BACKGROUND
Gout is a common and debilitating condition that is associated with significant morbidity and mortality. Despite advances in medical treatment, the global burden of gout continues to increase, particularly in high–sociodemographic index (SDI) regions.
OBJECTIVE
To address the aforementioned issue, we used age-period-cohort (APC) modeling to analyze global trends in gout incidence and prevalence from 1990 to 2019.
METHODS
Data were extracted from the Global Burden of Disease Study 2019 to assess all-age prevalence and age-standardized prevalence rates, as well as years lived with disability rates, for 204 countries and territories. APC effects were also examined in relation to gout prevalence. Future burden prediction was carried out using the <i>Nordpred</i> APC prediction of future incidence cases and the Bayesian APC model.
RESULTS
The global gout incidence has increased by 63.44% over the past 2 decades, with a corresponding increase of 51.12% in global years lived with disability.
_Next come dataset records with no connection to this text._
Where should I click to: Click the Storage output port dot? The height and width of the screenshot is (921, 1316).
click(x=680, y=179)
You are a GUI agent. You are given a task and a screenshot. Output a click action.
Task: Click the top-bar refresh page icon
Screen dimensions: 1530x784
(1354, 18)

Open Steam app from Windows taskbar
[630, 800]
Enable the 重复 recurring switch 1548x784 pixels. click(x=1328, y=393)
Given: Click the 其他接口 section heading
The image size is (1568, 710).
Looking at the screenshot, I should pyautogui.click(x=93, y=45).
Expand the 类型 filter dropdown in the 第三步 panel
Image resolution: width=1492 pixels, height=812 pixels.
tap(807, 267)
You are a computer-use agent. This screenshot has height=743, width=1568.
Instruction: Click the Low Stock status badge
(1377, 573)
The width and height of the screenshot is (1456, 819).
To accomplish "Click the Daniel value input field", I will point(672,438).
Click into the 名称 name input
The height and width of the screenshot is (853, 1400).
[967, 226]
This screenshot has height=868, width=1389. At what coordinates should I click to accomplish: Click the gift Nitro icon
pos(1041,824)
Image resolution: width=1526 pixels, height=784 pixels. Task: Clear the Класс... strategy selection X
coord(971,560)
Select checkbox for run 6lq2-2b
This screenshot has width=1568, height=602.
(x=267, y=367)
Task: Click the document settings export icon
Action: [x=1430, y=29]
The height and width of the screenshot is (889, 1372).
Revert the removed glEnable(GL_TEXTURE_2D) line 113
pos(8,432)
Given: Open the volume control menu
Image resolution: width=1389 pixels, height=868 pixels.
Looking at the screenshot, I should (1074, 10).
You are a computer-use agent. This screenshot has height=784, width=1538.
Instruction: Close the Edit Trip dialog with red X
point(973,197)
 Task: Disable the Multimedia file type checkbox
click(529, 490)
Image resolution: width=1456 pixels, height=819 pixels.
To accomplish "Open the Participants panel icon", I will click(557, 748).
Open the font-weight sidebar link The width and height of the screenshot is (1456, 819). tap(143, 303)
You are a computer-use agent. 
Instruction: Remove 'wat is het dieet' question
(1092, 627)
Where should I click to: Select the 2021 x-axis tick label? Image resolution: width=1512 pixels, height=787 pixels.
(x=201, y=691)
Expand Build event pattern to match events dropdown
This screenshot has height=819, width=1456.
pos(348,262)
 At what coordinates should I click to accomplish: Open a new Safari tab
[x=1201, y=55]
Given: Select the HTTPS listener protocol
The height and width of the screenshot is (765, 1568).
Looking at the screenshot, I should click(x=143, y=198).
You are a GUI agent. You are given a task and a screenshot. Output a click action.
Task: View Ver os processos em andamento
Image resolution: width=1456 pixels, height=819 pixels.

The sex ratio remained consistent at 3:1 (male to female), but the global gout incidence increased in both sexes over time. Notably, the prevalence and incidence of gout were the highest in high-SDI regions (95% uncertainty interval 14.19-20.62), with a growth rate of 94.3%. Gout prevalence increases steadily with age, and the prevalence increases rapidly in high-SDI quantiles for the period effect. Finally, the cohort effect showed that gout prevalence increases steadily, with the risk of morbidity increasing in younger birth cohorts. The prediction model suggests that the gout incidence rate will continue to increase globally.
CONCLUSIONS
Our study provides important insights into the global burden of gout and highlights the need for effective management and prophylaxis of this condition. The APC model used in our analysis provides a novel approach to understanding the complex trends in gout prevalence and incidence, and our findings can inform the development of targeted interventions to address this growing health issue.